ストーカーの恐怖を描いた、クリント・イーストウッドの初監督作品
■作品名恐怖のメロディ(原題:PLAY MISTY FOR ME、1971年)
■監督・主演
クリント・イーストウッド
カリフォルニア、モントレーでラジオのDJを務めるデイブの番組に、いつも「ミスティ」という曲をリクエストしてくる女性イブリン。
そのイブリンがデイブの行きつけの店に現れ、行きがかりで一夜を共にするが。
クリント・イーストウッドの初監督作品です。
ちなみに、「ダーティ・ハリー」などの監督ドン・シーゲルが劇中少し登場しています。
まだ70年代当時は、”ストーカー”という言葉はありませんでしたが、この作品は主人公を執拗に追い回す女性のストーカーの恐怖を描いており、1987年に製作された「危険な情事」の原型とも呼ばれています。
とにかく怖いです。
今まで数多くのサスペンスやスリラーを観てきた私でも、「怖い」と言ってしまうほどでした。

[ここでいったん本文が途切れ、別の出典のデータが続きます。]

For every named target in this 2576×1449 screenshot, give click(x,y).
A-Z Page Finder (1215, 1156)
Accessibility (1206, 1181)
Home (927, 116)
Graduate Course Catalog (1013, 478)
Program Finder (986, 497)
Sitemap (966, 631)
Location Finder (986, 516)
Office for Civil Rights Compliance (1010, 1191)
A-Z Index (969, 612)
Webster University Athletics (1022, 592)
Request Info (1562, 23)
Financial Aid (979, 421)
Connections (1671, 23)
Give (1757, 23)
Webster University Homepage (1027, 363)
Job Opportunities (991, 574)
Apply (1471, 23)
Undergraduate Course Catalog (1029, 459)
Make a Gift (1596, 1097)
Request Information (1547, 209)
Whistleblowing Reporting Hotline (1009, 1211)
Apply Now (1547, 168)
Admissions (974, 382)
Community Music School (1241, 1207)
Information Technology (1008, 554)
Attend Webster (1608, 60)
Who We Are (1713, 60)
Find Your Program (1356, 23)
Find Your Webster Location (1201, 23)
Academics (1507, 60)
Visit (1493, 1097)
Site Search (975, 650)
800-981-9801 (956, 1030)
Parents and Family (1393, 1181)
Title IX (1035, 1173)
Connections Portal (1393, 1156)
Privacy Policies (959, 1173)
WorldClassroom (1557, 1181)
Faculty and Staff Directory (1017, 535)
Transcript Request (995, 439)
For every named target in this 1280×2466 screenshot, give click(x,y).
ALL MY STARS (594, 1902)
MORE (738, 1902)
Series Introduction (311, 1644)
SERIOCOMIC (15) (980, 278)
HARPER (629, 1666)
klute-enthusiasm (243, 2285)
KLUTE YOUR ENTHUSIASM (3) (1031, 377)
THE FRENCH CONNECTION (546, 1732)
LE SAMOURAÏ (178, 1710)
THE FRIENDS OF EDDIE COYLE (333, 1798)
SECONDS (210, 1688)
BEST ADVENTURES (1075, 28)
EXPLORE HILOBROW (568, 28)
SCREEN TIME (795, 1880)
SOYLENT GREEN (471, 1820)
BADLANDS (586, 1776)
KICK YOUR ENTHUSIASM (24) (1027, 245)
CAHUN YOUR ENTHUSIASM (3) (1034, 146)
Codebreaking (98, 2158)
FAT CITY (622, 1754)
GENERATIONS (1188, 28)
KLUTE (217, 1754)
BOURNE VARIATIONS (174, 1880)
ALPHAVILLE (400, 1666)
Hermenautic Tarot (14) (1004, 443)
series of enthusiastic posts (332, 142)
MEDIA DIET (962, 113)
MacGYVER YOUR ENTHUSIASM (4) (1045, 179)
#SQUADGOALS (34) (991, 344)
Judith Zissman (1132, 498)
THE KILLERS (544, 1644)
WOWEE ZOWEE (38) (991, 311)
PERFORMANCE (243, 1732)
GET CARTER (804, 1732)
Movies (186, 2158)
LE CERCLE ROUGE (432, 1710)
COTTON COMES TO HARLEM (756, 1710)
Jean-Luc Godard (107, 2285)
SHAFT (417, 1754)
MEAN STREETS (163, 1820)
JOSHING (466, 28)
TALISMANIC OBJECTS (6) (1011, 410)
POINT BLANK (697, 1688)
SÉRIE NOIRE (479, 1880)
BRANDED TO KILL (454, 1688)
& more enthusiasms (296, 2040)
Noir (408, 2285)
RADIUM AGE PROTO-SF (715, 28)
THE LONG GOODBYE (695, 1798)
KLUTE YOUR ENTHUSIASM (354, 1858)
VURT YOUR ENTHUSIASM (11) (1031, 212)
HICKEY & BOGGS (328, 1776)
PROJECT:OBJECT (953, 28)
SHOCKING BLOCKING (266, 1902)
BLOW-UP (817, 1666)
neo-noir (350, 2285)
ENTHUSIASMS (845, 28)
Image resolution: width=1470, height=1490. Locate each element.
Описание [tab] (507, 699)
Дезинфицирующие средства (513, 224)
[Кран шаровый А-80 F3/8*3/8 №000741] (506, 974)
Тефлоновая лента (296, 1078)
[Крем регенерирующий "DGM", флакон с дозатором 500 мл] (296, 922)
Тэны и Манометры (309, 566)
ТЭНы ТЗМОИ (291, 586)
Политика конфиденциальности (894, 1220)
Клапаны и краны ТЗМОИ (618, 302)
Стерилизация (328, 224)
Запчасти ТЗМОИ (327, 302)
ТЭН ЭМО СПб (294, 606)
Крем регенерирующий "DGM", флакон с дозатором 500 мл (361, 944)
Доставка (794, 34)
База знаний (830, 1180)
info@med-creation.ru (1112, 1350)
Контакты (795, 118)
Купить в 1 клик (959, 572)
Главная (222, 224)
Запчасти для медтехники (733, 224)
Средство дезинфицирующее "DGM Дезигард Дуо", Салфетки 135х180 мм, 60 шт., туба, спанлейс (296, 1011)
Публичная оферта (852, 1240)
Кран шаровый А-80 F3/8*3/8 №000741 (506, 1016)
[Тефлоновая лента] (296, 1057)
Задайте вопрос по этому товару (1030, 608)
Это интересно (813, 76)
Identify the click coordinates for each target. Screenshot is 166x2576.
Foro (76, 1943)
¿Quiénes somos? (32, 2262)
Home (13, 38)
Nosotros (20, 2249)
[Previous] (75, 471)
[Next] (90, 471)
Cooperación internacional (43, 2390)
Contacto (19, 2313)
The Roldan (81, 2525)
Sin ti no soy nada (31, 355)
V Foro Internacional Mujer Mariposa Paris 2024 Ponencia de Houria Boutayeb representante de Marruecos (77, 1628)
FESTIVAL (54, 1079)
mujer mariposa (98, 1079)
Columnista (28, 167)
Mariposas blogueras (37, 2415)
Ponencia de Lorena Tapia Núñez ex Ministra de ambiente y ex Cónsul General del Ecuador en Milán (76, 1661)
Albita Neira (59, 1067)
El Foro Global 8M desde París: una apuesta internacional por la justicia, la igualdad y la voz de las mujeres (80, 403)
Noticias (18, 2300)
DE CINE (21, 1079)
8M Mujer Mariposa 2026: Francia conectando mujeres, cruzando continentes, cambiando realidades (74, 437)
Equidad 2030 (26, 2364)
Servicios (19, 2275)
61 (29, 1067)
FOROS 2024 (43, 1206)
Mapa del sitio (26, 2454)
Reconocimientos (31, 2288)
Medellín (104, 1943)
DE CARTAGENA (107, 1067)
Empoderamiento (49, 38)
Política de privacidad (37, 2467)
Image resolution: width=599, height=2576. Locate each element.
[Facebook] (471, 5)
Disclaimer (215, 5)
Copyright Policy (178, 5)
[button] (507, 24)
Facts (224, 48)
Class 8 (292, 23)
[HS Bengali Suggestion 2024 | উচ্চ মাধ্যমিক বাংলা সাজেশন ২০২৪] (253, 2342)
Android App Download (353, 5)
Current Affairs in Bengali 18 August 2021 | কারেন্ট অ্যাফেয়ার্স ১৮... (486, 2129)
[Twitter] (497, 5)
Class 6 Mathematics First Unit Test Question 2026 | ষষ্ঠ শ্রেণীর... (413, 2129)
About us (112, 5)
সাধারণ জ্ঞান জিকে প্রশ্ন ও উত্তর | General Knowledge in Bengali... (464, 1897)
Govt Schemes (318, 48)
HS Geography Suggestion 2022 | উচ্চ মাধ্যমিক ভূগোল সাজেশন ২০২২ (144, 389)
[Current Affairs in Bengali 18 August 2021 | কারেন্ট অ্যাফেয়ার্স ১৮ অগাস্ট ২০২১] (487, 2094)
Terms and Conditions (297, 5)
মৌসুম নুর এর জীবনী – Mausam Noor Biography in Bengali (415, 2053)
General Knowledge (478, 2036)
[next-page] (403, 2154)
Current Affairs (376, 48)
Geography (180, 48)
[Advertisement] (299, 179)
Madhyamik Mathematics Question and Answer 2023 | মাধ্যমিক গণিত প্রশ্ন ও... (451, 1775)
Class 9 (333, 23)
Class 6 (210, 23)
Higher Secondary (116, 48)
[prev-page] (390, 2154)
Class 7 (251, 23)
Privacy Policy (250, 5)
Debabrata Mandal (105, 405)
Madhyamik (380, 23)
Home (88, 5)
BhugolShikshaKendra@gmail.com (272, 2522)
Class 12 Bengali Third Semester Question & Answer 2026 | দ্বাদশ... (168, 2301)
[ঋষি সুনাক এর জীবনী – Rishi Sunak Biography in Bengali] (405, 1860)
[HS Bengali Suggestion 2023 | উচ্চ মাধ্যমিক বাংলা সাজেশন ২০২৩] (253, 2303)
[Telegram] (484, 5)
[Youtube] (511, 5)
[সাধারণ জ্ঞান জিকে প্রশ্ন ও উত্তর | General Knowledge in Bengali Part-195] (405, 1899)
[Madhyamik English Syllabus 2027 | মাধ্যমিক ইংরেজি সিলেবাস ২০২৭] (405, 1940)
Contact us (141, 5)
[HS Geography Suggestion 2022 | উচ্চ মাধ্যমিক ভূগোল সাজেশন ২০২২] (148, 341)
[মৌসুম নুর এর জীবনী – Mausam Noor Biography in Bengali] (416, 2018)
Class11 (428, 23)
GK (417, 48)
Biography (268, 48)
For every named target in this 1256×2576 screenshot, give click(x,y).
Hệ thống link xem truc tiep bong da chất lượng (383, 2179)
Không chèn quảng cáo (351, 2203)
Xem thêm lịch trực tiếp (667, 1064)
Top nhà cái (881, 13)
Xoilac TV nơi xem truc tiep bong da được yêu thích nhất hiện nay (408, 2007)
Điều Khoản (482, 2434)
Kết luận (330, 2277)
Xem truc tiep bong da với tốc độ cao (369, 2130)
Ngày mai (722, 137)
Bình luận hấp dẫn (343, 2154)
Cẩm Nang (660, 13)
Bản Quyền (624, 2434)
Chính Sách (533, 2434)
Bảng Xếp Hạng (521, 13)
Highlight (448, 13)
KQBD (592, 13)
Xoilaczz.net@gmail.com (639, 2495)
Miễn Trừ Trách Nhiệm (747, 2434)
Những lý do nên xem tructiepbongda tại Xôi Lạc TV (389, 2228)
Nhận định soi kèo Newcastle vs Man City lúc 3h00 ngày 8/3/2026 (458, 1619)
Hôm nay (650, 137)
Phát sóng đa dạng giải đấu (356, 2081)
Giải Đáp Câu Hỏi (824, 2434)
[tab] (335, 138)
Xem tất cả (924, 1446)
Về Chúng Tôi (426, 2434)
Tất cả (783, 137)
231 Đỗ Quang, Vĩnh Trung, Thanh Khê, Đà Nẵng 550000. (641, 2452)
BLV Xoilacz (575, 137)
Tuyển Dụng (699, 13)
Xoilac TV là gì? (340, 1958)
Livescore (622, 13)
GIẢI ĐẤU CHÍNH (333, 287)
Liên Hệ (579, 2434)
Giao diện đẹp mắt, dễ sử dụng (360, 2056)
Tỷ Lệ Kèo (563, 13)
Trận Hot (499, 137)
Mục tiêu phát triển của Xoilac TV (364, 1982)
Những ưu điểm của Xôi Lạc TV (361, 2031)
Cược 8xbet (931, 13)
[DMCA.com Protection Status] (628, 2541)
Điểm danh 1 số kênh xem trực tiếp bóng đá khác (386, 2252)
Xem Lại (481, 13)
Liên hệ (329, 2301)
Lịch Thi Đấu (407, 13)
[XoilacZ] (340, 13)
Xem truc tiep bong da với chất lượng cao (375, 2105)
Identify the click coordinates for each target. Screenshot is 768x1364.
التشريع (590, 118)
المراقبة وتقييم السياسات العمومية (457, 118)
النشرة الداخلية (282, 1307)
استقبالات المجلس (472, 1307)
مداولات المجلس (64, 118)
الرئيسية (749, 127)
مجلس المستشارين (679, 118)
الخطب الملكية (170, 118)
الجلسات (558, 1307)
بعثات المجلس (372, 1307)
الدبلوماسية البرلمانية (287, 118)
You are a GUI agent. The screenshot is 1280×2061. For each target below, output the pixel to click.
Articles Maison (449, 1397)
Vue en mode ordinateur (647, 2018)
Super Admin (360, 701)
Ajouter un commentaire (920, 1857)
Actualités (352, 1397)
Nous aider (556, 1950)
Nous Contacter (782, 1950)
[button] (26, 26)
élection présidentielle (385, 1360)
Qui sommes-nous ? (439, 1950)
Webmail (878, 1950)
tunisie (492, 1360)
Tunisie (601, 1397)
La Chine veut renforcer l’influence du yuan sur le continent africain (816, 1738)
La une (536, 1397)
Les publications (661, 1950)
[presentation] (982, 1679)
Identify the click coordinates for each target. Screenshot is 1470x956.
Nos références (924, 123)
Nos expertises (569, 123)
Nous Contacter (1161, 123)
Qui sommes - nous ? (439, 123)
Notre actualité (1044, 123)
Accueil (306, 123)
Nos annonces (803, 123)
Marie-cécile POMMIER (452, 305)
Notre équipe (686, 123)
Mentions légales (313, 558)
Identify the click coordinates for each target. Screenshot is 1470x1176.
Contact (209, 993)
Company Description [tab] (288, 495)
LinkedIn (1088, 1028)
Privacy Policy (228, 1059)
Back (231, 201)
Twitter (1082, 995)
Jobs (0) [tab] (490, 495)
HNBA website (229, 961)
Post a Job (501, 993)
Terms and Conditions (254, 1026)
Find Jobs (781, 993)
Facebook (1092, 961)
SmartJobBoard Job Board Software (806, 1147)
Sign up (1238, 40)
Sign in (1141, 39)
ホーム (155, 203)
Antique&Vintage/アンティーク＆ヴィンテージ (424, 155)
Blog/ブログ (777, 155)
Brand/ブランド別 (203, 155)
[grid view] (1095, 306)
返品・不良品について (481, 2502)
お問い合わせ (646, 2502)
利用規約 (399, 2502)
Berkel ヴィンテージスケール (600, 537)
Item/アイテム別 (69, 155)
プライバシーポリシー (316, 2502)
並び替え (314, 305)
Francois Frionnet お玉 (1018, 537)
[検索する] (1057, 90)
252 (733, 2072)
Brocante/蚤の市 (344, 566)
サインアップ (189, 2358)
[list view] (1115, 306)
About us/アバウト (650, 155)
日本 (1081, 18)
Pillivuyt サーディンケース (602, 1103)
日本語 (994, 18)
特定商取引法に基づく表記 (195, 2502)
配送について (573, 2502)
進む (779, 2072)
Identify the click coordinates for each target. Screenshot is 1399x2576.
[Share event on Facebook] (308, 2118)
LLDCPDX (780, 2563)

イブリンの第一印象はおとなしい女性に見えるのですが、徐々に本性をあらわしていく。
突然発狂したり、その掴みどころのない性格、何を考えているのかわからないという辺りが怖さを感じさせます。
ヒッチコックの作風を基調としているようですが、怖さを感じさせる演出も素晴らしい。
銃なんて使いません。
視覚的に鑑賞者が思わず「痛い!」と思える物を使っている辺りは、計算高いと思います。
音楽好きでもあるイーストウッドの選曲センスも良く、ドロドロな展開ながらも、ドロドロさは感じさせません。
監督としての才能を既に発揮していた初監督作品です。